Assigned task:
When you reach the line with "Viewport: 545px width, 1584px" in the records below, begin transcribing exactly and continue up to and including the line with "You are a GUI", leaving out every picture.

─── Records shown ───

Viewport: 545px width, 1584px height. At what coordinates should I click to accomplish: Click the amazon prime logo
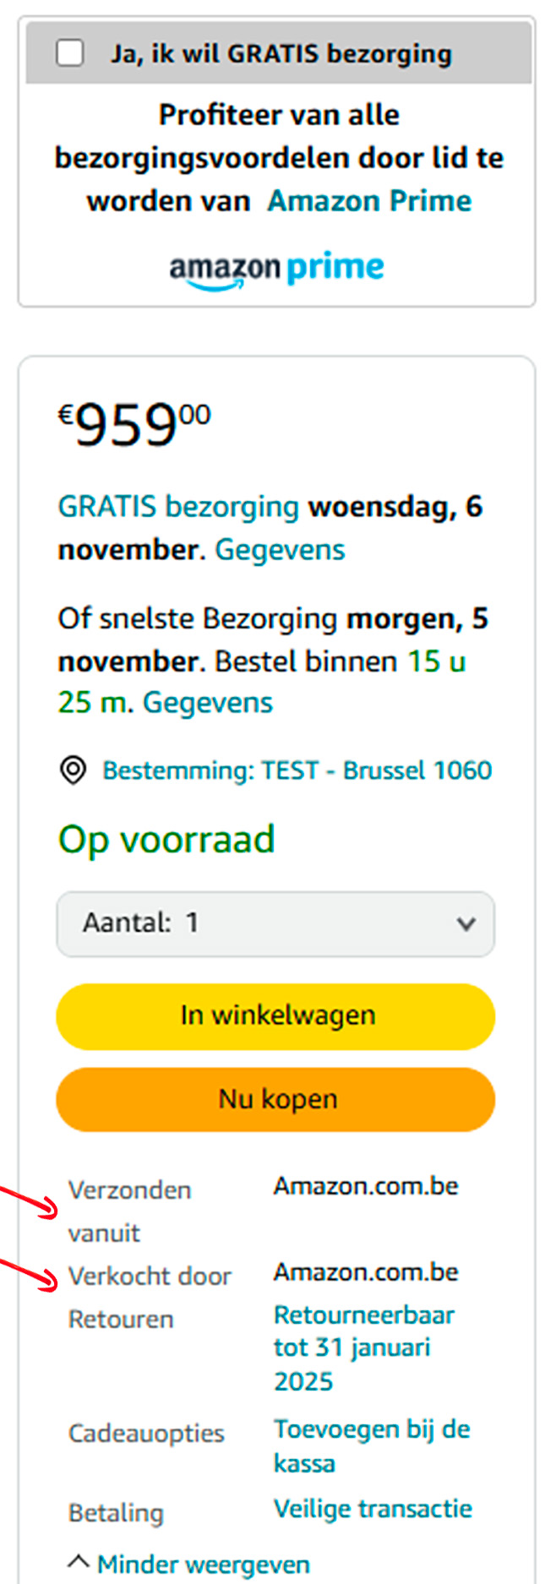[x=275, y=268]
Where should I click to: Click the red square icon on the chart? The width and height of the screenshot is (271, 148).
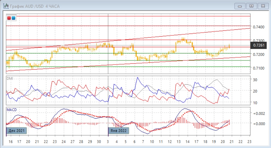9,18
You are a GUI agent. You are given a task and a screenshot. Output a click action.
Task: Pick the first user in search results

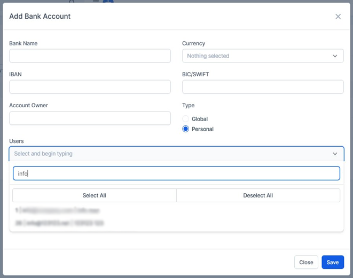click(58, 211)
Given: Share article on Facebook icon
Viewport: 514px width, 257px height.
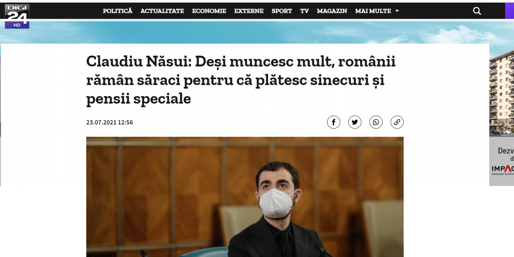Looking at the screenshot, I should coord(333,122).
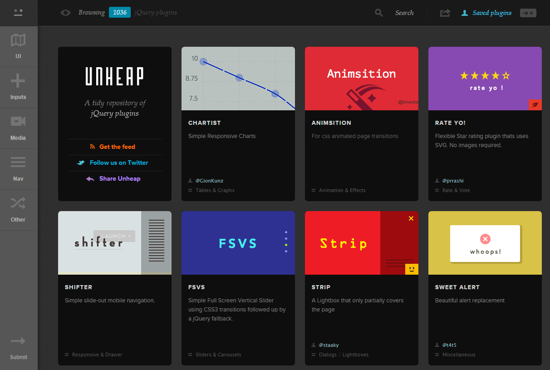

───
─── Records shown ───

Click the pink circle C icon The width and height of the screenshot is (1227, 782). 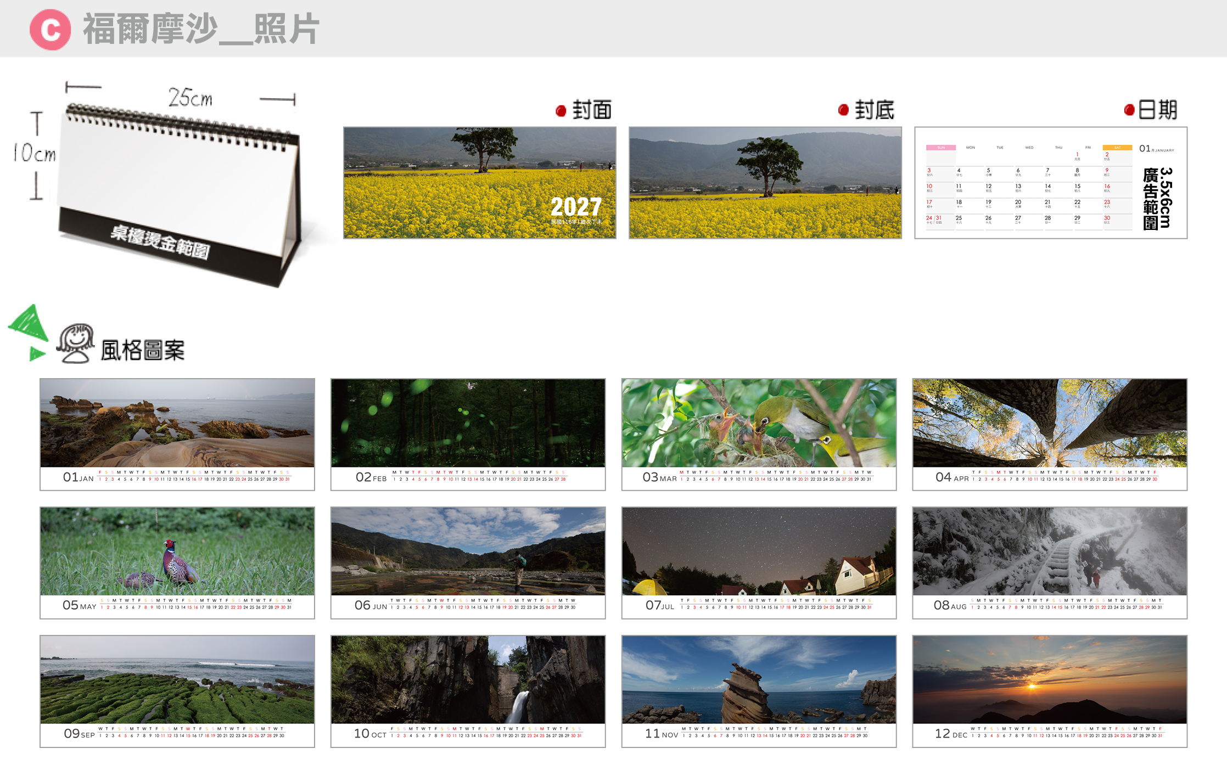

───

Result of the task:
Viewport: 545px width, 1584px height. At what coordinates should I click to accomplish: Click the amazon prime logo
[x=275, y=268]
Where should I click to: Click the red square icon on the chart? The width and height of the screenshot is (271, 148).
9,18
You are a GUI agent. You are given a task and a screenshot. Output a click action.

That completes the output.